## [WHAT TO PRODUCE]
Determine how many of the lines below include "computer", then respond with that number and no other text.

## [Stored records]
*** Block opens ***

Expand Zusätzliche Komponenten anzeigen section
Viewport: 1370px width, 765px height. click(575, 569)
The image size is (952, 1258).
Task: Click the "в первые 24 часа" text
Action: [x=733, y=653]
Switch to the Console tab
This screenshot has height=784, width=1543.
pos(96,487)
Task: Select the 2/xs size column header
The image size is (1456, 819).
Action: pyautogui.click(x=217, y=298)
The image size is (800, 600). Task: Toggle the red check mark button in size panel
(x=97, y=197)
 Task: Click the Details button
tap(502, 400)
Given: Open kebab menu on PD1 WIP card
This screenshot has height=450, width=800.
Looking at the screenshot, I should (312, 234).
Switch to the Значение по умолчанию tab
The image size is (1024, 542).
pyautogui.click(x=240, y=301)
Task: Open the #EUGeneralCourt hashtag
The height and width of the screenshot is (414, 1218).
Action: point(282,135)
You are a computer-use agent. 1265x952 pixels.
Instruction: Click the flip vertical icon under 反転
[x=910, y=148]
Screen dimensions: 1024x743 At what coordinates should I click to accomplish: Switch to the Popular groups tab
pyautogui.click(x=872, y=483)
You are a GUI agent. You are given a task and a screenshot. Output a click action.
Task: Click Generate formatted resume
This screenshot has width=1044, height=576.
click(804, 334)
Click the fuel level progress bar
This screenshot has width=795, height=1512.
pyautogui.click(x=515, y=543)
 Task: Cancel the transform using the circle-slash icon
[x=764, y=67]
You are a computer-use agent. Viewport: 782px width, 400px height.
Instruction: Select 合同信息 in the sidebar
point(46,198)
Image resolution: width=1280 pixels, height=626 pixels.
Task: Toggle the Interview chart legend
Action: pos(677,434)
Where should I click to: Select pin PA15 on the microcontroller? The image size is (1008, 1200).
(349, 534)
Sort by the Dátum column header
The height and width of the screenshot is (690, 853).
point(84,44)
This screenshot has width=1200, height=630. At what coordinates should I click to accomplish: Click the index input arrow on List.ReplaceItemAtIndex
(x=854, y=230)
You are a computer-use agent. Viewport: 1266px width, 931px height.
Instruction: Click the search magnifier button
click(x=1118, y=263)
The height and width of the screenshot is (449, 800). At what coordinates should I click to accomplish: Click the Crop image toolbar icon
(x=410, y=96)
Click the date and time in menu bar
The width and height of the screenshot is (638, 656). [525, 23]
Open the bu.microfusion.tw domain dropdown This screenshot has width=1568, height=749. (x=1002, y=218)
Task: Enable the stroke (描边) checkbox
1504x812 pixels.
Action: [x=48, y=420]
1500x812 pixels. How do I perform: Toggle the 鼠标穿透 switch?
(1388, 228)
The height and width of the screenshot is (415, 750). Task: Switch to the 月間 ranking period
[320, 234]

*** Block closes ***

## [RESULT]
3